Thank you
As it turns out I had to use a combination of what you both said just maybe 3 subtle changes but actually in brans tutorial at an extreme minority of parts if you follow it word for word you end up with an incorrect prototype for a function and It had me scratching my head a bit.
e.g
void *memcpy(void *dest, const void *src, size_t count){
}
^^ the main memcpy function
then another example of the same function in main (later on)
unsigned char *memcpy(unsigned char *dest, const unsigned char *src, int count)
{
/* Add code here to copy 'count' bytes of data from 'src' to
* 'dest', finally return 'dest' */
}
Obviously its still a great guide
but just getting into the way of programming again things like that can cause headaches
On the plus side the only warning I get now is about main not retirning an int. So things are looking good , I hope you dont mind but I am going to submit the code for all my c source files.

━━━━━━━━━━

GOAL A
From the memcpy post, list every parameter, with its type, of the prototype marked as the main memcpy function.
GOAL B
Pick up the memcpy post after its last sentence and carry it on in the same voice.

LISTED ENTRIES
━━━━━━━━━━

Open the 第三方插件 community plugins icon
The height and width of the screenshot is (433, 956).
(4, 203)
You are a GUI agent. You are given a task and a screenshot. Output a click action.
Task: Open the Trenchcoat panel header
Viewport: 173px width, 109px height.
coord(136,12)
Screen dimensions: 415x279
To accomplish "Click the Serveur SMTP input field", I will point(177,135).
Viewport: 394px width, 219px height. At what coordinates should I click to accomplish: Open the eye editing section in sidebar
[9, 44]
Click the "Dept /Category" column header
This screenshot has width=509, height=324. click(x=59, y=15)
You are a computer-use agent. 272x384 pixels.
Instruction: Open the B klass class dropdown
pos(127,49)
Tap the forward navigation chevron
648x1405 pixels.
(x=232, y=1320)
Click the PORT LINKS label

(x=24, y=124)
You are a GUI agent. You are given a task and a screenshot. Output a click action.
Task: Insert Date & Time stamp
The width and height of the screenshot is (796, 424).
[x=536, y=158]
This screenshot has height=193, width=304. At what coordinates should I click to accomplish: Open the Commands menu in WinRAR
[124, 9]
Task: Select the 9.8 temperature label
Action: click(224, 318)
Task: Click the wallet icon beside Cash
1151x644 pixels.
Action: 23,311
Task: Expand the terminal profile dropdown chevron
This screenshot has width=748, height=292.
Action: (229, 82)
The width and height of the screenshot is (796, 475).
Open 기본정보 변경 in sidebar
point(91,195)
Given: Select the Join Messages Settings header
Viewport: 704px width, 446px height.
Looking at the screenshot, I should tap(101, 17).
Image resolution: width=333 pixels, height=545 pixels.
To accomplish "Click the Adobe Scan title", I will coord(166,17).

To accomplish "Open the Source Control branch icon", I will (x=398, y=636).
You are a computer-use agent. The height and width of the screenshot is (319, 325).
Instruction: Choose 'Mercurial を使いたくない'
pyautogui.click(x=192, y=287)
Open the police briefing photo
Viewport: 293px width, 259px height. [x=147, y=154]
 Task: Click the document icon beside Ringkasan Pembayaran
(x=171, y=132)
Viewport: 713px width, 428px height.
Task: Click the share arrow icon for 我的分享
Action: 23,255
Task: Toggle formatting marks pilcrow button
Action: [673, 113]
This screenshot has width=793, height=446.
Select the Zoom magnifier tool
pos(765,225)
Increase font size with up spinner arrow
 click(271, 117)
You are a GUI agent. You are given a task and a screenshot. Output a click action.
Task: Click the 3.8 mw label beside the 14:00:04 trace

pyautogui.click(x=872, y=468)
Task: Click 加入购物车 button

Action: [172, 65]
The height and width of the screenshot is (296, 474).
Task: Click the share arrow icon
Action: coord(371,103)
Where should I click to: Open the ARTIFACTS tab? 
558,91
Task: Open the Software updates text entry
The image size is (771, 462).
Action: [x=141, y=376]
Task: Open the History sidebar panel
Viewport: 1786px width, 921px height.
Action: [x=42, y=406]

━━━━━━━━━━

RESPONSE A
void *dest
const void *src
size_t count

RESPONSE B
SYSTEM.H FILE:----------------------------------------------
Code: Select all
#ifndef __SYSTEM_H
#define __SYSTEM_H
extern void *memcpy(void *dest, void *src, int count);
extern unsigned char *memset(unsigned char *dest, unsigned char val, int count);
extern unsigned short *memsetw(unsigned short *dest, unsigned short val, int count);
extern int strlen(char *str);
extern unsigned char inportb (unsigned short _port);
extern void outportb (unsigned short _port, unsigned char _data);
extern void cls();
extern void putch(unsigned char c);
extern void puts(char *str);
extern void settextcolor(unsigned char forecolor, unsigned char backcolor);
extern void init_video();
#endif
SYSTEM.H FILE END:----------------------------------------------
MAIN.C FILE--------------------------------------------------------
Code: Select all
#include<system.h>
void *memcpy(void *dest, void *src, int count)
{
/* Add code here to copy 'count' bytes of data from 'src' to
* 'dest', finally return 'dest' */
const char *sp = (const char *)src;
char *dp = (char *)dest;
for(; count != 0; count--) *dp++ = *sp++;
return dest;
}
unsigned char *memset(unsigned char *dest, unsigned char val, int count)
{
/* Add code here to set 'count' bytes in 'dest' to 'val'.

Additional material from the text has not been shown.